Treatment with Adlea reduced tendonitis pain and also increased function as demonstrated by an approximately 60 percent improvement from baseline in grip strength at four weeks, compared to an approximate 14 percent improvement in the placebo group (p = 0.009).

Importantly, treatment with Adlea produced a significant improvement on patients’ global impression of change in pain at all post treatment time points compared to placebo. At week four, 64 percent (14/22) of the Adlea patients categorized themselves as “very much improved” or “improved” since elbow injection versus 22 percent (5/23) of patients in the placebo group.

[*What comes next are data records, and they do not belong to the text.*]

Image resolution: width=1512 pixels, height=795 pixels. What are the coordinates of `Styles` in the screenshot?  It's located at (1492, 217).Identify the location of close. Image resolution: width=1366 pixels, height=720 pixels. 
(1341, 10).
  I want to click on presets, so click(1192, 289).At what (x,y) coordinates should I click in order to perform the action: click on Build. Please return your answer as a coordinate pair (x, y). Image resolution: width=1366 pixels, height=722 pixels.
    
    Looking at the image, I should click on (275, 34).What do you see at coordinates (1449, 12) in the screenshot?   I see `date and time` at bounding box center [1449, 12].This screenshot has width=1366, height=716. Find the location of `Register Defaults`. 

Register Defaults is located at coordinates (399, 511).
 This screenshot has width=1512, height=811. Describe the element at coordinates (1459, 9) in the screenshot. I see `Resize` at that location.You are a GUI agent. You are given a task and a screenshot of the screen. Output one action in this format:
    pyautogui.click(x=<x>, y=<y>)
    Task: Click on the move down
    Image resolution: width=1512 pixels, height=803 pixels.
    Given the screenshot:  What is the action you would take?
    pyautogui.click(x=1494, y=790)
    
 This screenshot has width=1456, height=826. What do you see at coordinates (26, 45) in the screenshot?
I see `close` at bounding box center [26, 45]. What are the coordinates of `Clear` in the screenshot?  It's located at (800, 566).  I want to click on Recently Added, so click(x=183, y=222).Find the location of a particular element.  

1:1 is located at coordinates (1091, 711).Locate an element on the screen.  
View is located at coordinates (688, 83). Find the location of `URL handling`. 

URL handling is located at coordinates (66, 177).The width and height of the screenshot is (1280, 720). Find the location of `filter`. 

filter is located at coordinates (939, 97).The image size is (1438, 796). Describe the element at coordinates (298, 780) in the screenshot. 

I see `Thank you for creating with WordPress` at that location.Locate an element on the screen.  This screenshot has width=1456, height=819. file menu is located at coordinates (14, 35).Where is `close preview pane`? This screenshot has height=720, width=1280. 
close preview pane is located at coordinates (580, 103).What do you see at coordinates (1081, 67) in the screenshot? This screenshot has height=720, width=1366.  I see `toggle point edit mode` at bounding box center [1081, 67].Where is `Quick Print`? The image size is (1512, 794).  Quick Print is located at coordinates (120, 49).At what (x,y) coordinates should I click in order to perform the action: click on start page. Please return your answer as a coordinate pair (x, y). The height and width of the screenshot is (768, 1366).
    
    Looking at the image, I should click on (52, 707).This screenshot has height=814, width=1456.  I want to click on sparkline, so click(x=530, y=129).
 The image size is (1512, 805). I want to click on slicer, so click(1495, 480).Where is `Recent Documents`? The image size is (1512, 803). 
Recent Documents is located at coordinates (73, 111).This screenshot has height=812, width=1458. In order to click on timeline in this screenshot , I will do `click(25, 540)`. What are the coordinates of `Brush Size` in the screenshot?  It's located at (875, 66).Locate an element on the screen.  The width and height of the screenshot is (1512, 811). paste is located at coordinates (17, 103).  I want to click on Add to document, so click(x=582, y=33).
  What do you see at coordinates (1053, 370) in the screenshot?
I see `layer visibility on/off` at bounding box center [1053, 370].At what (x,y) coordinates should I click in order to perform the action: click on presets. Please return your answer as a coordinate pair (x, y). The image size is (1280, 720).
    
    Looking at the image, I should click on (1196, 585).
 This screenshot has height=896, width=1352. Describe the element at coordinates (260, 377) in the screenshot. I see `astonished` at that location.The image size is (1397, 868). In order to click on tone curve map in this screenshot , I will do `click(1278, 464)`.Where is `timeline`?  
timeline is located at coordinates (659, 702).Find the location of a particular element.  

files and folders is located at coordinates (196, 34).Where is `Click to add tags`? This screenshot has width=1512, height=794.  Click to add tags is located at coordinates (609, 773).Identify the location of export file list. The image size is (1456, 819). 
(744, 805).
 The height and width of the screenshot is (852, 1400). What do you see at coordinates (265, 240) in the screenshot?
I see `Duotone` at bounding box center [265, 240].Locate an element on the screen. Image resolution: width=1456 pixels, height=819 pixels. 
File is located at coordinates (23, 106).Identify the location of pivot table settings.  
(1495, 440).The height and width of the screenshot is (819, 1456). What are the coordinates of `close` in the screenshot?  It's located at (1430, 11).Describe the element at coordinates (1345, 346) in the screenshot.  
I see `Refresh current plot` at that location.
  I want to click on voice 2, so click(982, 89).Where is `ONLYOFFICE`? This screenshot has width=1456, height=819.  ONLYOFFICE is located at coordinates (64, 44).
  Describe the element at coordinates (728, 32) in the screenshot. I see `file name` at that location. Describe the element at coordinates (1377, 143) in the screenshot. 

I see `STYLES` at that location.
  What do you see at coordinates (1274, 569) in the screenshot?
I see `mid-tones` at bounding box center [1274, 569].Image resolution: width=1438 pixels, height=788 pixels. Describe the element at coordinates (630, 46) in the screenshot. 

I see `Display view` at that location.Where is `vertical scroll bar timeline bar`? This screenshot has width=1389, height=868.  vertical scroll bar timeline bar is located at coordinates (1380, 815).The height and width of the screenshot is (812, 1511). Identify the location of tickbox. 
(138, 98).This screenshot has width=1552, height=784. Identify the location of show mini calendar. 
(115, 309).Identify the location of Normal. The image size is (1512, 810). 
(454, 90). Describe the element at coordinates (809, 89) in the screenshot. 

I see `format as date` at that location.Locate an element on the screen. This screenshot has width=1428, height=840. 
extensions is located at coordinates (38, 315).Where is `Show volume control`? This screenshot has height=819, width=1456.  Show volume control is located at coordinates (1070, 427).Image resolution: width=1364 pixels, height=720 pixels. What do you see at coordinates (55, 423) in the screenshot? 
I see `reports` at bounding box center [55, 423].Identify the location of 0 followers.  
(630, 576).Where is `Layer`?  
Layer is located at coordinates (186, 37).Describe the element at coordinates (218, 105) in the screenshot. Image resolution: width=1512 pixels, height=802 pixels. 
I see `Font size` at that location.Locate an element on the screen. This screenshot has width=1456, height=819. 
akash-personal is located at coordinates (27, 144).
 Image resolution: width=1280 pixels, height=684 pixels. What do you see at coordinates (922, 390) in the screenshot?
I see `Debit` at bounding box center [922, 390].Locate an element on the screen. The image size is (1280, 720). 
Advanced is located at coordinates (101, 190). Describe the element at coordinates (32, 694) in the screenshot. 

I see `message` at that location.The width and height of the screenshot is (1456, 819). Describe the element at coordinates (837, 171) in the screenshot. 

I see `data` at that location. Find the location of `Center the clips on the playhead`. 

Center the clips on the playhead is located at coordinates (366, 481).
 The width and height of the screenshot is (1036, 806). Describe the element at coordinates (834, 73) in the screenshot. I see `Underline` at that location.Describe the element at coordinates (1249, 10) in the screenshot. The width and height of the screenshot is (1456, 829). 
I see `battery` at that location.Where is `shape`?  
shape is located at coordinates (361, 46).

Adlea was well tolerated with the exception of pain on injection, which was managed with icepacks and acetaminophen. Other side effects were similar for Adlea and placebo.

RESISTED WRIST DORSIFLEXION PAIN

RESISTED WRIST DORSIFLEXION PAIN

* Responders were defined as those who rated pain on resisted wrist dorsiflexion as either “no pain” (grade 0) or “full movement possible but slight pain” (grade 1).

IMPROVED FUNCTION/REDUCED PAIN

IMPROVED FUNCTION/REDUCED PAIN

IMPROVED FUNCTION/REDUCED PAIN

Phase 2 Study Demonstrates Reduction in Pain Associated with Interdigital Neuroma Four Weeks After Single Administration of Adlea

Data from a Phase 2 trial in patients with interdigital neuroma, a painful foot condition, demonstrated that Adlea produced a statistically significant reduction in foot pain compared with placebo four weeks after the single administration of study drug.

In the randomized, double-blind, placebo-controlled clinical trial conducted at two study centers in the United States, 58 patients were enrolled who had failed conservative treatments, including orthotics and steroid injections. Eleven of the 58 patients had a regrowth of a neuroma previously removed by surgical means. Patients received Adlea or placebo by a single injection into the neuroma preceded by a local anesthetic injection. Four weeks after the single, local injection, mean pain scores (Numerical Rating Scale scores) had decreased from baseline in the Adlea group by 59 percent versus 36 percent in the placebo group (p=0.0188). Patients in the Adlea group had a significantly lower sum of average foot pain intensity compared to placebo throughout the four week observation period. Adverse events experienced by patients receiving Adlea were similar to those experienced by patients receiving placebo.